* begin *

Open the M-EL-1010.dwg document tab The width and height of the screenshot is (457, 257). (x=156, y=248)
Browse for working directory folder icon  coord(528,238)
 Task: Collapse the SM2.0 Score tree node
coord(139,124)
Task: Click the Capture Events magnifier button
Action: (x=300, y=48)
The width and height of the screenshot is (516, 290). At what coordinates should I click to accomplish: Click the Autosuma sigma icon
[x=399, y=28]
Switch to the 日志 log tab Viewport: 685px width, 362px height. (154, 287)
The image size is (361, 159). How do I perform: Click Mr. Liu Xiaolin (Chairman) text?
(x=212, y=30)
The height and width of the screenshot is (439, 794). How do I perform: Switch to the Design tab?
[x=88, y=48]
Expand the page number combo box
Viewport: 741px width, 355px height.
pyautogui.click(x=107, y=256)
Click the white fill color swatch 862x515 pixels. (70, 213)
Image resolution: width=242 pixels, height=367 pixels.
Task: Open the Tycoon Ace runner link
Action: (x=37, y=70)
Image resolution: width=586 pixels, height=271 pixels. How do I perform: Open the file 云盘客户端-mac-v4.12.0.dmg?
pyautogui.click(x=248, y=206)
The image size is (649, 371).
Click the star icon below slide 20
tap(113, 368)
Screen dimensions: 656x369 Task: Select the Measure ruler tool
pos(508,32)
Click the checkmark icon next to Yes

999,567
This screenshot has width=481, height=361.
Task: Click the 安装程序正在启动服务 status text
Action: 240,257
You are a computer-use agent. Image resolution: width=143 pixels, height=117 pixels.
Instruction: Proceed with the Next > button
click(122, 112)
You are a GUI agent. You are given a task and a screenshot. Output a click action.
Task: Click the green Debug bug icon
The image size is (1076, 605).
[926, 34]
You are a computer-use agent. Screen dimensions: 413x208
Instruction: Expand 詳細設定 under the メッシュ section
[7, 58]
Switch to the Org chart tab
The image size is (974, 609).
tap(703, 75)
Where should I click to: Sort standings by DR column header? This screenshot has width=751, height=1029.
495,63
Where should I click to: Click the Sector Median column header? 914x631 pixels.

* end *

- **GIVEN TASK**
Print all of the material above again, word for word and line by line.

- **THE SOLUTION**
Open the M-EL-1010.dwg document tab The width and height of the screenshot is (457, 257). (x=156, y=248)
Browse for working directory folder icon  coord(528,238)
 Task: Collapse the SM2.0 Score tree node
coord(139,124)
Task: Click the Capture Events magnifier button
Action: (x=300, y=48)
The width and height of the screenshot is (516, 290). At what coordinates should I click to accomplish: Click the Autosuma sigma icon
[x=399, y=28]
Switch to the 日志 log tab Viewport: 685px width, 362px height. (154, 287)
The image size is (361, 159). How do I perform: Click Mr. Liu Xiaolin (Chairman) text?
(x=212, y=30)
The height and width of the screenshot is (439, 794). How do I perform: Switch to the Design tab?
[x=88, y=48]
Expand the page number combo box
Viewport: 741px width, 355px height.
pyautogui.click(x=107, y=256)
Click the white fill color swatch 862x515 pixels. (70, 213)
Image resolution: width=242 pixels, height=367 pixels.
Task: Open the Tycoon Ace runner link
Action: (x=37, y=70)
Image resolution: width=586 pixels, height=271 pixels. How do I perform: Open the file 云盘客户端-mac-v4.12.0.dmg?
pyautogui.click(x=248, y=206)
The image size is (649, 371).
Click the star icon below slide 20
tap(113, 368)
Screen dimensions: 656x369 Task: Select the Measure ruler tool
pos(508,32)
Click the checkmark icon next to Yes

999,567
This screenshot has width=481, height=361.
Task: Click the 安装程序正在启动服务 status text
Action: 240,257
You are a computer-use agent. Image resolution: width=143 pixels, height=117 pixels.
Instruction: Proceed with the Next > button
click(122, 112)
You are a GUI agent. You are given a task and a screenshot. Output a click action.
Task: Click the green Debug bug icon
The image size is (1076, 605).
[926, 34]
You are a computer-use agent. Screen dimensions: 413x208
Instruction: Expand 詳細設定 under the メッシュ section
[7, 58]
Switch to the Org chart tab
The image size is (974, 609).
tap(703, 75)
Where should I click to: Sort standings by DR column header? This screenshot has width=751, height=1029.
495,63
Where should I click to: Click the Sector Median column header? 914x631 pixels.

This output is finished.